- _Your instructions_
Copy out all of the data below exactly, so that no word differs from the original.

(Collected data)
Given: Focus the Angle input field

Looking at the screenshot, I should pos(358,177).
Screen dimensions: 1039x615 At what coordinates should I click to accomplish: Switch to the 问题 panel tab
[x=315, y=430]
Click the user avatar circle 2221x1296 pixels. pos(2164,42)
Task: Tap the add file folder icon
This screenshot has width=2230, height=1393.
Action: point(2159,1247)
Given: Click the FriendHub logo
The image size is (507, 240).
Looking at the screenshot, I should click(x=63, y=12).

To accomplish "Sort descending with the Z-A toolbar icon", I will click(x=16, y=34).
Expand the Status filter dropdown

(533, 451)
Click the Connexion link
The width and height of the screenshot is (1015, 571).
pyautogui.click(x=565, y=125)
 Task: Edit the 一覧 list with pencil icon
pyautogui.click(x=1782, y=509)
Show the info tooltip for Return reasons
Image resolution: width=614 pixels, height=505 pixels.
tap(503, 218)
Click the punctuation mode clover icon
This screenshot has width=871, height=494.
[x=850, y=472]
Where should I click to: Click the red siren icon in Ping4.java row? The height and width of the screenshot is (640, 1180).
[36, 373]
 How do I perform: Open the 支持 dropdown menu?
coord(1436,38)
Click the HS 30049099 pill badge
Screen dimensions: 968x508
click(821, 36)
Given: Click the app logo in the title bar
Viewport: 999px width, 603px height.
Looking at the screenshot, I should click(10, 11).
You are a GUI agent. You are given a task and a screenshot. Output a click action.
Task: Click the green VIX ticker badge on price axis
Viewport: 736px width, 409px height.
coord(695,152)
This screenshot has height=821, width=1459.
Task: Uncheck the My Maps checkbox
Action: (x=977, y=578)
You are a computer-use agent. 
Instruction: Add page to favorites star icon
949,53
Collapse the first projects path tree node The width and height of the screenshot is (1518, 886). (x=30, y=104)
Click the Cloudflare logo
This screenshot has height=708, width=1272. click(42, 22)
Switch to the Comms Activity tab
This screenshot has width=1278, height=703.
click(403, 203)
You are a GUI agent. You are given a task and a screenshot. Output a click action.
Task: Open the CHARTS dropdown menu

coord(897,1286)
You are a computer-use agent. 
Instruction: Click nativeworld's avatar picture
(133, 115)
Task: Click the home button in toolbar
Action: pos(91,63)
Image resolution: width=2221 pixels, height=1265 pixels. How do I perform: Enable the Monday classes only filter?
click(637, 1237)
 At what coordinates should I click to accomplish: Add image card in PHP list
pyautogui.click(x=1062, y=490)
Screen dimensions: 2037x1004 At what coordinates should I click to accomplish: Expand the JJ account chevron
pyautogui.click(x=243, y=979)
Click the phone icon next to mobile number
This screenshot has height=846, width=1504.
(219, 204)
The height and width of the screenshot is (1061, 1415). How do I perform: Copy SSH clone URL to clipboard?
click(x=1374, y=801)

- _Exercise result_
Given: Focus the Angle input field

Looking at the screenshot, I should pos(358,177).
Screen dimensions: 1039x615 At what coordinates should I click to accomplish: Switch to the 问题 panel tab
[x=315, y=430]
Click the user avatar circle 2221x1296 pixels. pos(2164,42)
Task: Tap the add file folder icon
This screenshot has width=2230, height=1393.
Action: point(2159,1247)
Given: Click the FriendHub logo
The image size is (507, 240).
Looking at the screenshot, I should click(x=63, y=12).

To accomplish "Sort descending with the Z-A toolbar icon", I will click(x=16, y=34).
Expand the Status filter dropdown

(533, 451)
Click the Connexion link
The width and height of the screenshot is (1015, 571).
pyautogui.click(x=565, y=125)
 Task: Edit the 一覧 list with pencil icon
pyautogui.click(x=1782, y=509)
Show the info tooltip for Return reasons
Image resolution: width=614 pixels, height=505 pixels.
tap(503, 218)
Click the punctuation mode clover icon
This screenshot has width=871, height=494.
[x=850, y=472]
Where should I click to: Click the red siren icon in Ping4.java row? The height and width of the screenshot is (640, 1180).
[36, 373]
 How do I perform: Open the 支持 dropdown menu?
coord(1436,38)
Click the HS 30049099 pill badge
Screen dimensions: 968x508
click(821, 36)
Given: Click the app logo in the title bar
Viewport: 999px width, 603px height.
Looking at the screenshot, I should click(10, 11).
You are a GUI agent. You are given a task and a screenshot. Output a click action.
Task: Click the green VIX ticker badge on price axis
Viewport: 736px width, 409px height.
coord(695,152)
This screenshot has height=821, width=1459.
Task: Uncheck the My Maps checkbox
Action: (x=977, y=578)
You are a computer-use agent. 
Instruction: Add page to favorites star icon
949,53
Collapse the first projects path tree node The width and height of the screenshot is (1518, 886). (x=30, y=104)
Click the Cloudflare logo
This screenshot has height=708, width=1272. click(42, 22)
Switch to the Comms Activity tab
This screenshot has width=1278, height=703.
click(403, 203)
You are a GUI agent. You are given a task and a screenshot. Output a click action.
Task: Open the CHARTS dropdown menu

coord(897,1286)
You are a computer-use agent. 
Instruction: Click nativeworld's avatar picture
(133, 115)
Task: Click the home button in toolbar
Action: pos(91,63)
Image resolution: width=2221 pixels, height=1265 pixels. How do I perform: Enable the Monday classes only filter?
click(637, 1237)
 At what coordinates should I click to accomplish: Add image card in PHP list
pyautogui.click(x=1062, y=490)
Screen dimensions: 2037x1004 At what coordinates should I click to accomplish: Expand the JJ account chevron
pyautogui.click(x=243, y=979)
Click the phone icon next to mobile number
This screenshot has height=846, width=1504.
(219, 204)
The height and width of the screenshot is (1061, 1415). How do I perform: Copy SSH clone URL to clipboard?
click(x=1374, y=801)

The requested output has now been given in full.